▶ _Work required_
Repeat the material word for word, starting with the line that contains "Click the red Lv 33 skill icon" and going on through the line that contains "Action: [571, 51]".

▶ _Excerpted records_
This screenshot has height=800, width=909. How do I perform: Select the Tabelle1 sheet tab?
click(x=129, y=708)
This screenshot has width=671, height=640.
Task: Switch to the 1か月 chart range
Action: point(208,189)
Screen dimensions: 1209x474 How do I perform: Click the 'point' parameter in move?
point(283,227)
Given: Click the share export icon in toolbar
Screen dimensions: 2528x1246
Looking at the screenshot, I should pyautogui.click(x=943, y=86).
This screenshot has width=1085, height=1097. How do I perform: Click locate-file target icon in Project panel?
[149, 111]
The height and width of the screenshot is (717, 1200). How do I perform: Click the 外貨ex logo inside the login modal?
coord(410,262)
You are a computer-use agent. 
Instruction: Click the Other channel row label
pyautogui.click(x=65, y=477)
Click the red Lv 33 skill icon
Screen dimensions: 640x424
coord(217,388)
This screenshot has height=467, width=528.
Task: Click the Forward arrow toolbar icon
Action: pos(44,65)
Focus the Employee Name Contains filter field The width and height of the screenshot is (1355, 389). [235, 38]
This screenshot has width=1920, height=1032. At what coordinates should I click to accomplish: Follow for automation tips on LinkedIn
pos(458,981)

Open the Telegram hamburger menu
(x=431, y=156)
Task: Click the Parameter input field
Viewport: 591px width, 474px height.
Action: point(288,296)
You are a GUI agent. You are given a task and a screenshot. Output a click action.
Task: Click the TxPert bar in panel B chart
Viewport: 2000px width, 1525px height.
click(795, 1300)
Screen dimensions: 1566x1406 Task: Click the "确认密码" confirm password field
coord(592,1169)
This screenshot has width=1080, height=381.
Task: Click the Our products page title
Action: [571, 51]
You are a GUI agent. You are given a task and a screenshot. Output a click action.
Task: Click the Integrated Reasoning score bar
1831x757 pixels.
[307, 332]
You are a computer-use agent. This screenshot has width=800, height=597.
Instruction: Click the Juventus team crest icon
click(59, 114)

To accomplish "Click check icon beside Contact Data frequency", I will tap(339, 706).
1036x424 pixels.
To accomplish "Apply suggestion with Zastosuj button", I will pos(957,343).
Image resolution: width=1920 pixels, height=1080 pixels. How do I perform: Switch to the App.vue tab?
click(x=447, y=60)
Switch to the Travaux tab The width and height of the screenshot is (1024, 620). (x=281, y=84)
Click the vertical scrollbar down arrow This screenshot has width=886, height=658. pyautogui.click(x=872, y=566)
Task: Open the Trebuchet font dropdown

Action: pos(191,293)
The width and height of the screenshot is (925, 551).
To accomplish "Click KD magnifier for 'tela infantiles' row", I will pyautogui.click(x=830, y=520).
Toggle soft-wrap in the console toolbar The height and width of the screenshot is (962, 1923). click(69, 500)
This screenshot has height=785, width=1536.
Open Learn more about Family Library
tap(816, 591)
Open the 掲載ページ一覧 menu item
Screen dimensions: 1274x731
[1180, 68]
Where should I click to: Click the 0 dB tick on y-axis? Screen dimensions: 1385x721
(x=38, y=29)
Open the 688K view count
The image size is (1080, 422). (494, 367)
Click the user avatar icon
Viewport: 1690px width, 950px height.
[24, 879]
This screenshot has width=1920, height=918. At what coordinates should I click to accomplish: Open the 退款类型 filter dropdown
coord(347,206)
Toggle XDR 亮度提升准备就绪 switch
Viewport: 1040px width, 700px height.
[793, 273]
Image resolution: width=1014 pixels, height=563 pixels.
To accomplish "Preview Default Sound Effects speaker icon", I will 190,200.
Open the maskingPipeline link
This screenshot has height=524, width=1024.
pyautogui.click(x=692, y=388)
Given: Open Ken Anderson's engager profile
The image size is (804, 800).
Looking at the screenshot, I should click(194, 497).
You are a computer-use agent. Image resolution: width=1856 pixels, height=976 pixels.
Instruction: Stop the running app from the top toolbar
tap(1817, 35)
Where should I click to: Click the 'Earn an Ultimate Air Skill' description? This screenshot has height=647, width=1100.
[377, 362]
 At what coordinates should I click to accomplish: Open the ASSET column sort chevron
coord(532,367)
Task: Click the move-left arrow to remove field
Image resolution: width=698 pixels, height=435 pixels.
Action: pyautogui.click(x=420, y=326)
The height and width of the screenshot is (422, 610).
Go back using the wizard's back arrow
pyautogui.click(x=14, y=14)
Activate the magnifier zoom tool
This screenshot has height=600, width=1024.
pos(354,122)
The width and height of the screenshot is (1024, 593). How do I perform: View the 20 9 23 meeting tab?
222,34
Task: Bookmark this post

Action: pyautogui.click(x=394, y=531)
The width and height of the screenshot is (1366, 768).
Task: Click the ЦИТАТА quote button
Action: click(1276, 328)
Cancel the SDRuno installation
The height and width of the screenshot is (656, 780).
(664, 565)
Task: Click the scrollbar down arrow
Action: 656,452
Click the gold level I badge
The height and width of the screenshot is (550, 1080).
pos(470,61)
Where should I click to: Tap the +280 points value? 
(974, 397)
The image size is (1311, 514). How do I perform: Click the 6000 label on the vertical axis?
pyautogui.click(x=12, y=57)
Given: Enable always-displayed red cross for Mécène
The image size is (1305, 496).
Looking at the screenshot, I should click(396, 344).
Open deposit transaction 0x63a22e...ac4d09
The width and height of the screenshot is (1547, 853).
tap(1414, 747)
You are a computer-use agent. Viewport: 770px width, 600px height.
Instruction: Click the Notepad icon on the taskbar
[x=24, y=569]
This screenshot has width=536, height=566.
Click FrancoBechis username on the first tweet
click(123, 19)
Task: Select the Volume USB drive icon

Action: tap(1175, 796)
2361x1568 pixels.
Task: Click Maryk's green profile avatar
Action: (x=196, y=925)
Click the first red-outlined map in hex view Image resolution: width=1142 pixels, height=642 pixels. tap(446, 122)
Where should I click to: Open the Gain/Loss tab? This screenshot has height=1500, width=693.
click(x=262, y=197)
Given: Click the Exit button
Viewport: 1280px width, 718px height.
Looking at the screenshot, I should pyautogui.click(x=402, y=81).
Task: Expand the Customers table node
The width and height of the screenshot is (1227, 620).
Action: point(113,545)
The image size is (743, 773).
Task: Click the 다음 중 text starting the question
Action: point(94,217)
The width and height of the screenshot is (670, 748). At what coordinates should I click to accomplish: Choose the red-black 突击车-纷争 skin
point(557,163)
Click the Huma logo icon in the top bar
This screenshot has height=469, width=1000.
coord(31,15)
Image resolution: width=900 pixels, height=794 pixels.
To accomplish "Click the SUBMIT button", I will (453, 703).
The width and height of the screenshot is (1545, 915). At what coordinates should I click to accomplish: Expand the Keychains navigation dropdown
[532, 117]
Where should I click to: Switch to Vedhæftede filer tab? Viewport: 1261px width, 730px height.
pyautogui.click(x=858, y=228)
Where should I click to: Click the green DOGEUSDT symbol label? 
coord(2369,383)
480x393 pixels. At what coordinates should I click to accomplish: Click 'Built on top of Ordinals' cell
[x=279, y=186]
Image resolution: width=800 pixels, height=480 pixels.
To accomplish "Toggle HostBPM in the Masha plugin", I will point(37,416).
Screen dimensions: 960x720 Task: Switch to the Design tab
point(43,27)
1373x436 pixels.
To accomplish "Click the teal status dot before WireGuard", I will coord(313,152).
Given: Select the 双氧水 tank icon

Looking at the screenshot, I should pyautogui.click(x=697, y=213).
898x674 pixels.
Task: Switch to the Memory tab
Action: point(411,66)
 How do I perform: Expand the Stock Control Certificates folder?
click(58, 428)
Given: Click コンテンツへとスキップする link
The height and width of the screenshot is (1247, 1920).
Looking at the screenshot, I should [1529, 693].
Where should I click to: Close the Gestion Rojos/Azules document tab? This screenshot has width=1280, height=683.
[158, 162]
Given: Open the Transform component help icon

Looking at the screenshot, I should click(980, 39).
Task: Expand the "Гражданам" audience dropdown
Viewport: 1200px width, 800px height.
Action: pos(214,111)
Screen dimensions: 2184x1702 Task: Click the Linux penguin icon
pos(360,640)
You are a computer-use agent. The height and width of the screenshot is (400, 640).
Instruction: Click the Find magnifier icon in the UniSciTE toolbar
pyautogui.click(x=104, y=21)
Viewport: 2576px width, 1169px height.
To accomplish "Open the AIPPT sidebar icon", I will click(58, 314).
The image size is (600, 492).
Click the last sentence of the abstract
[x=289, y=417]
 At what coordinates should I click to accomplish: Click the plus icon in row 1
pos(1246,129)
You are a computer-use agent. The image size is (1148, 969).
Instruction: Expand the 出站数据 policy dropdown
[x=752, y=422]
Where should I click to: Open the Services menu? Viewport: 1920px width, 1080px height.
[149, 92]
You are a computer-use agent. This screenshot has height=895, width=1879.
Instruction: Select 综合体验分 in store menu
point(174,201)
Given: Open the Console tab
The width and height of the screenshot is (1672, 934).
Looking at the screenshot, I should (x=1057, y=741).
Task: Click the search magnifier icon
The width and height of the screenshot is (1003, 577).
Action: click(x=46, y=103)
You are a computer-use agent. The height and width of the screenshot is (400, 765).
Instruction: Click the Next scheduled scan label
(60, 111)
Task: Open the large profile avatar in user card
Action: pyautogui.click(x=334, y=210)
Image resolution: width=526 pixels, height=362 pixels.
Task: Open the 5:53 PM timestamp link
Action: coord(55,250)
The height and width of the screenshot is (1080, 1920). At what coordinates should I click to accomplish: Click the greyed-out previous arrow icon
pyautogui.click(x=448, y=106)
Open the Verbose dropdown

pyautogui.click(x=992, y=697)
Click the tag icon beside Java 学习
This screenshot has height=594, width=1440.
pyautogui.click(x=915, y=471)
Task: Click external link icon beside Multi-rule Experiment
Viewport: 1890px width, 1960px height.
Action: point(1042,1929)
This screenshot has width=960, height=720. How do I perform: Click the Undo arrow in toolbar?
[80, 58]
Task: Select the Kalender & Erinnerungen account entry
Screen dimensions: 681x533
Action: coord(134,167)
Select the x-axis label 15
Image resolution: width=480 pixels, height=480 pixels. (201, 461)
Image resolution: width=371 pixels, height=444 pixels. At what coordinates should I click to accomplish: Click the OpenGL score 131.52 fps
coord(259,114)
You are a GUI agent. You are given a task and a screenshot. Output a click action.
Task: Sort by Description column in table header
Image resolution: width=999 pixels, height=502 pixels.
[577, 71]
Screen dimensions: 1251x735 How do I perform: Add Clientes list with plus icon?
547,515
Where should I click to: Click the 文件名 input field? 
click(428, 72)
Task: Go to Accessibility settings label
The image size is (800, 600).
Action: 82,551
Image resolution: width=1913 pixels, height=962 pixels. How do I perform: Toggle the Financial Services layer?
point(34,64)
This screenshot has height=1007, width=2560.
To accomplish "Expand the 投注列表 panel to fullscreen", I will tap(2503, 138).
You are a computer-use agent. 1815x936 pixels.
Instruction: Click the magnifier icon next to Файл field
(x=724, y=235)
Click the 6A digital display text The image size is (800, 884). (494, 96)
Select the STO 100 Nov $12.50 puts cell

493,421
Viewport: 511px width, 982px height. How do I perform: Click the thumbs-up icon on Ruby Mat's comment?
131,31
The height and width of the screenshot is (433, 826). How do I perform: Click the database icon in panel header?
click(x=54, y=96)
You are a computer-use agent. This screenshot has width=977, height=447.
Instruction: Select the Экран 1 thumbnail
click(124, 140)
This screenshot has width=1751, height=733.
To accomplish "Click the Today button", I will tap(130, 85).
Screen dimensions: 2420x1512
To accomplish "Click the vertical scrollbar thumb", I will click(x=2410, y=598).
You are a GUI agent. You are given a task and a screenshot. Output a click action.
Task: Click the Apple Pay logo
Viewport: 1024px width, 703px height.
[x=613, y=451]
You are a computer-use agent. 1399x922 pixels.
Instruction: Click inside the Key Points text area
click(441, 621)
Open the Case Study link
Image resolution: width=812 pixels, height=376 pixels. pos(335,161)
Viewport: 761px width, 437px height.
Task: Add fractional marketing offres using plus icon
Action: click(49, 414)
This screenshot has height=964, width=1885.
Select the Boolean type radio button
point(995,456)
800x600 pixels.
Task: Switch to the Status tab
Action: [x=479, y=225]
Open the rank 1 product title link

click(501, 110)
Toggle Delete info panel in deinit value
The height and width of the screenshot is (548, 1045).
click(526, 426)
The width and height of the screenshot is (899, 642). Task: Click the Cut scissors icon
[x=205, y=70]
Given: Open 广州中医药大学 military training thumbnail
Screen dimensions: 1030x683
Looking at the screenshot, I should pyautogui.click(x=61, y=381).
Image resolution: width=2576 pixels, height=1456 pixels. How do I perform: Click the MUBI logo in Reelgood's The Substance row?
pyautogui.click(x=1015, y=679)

▶ _Worked solution_
Click the red Lv 33 skill icon
Screen dimensions: 640x424
coord(217,388)
This screenshot has height=467, width=528.
Task: Click the Forward arrow toolbar icon
Action: pos(44,65)
Focus the Employee Name Contains filter field The width and height of the screenshot is (1355, 389). [235, 38]
This screenshot has width=1920, height=1032. At what coordinates should I click to accomplish: Follow for automation tips on LinkedIn
pos(458,981)

Open the Telegram hamburger menu
(x=431, y=156)
Task: Click the Parameter input field
Viewport: 591px width, 474px height.
Action: point(288,296)
You are a GUI agent. You are given a task and a screenshot. Output a click action.
Task: Click the TxPert bar in panel B chart
Viewport: 2000px width, 1525px height.
click(795, 1300)
Screen dimensions: 1566x1406 Task: Click the "确认密码" confirm password field
coord(592,1169)
This screenshot has width=1080, height=381.
Task: Click the Our products page title
Action: [571, 51]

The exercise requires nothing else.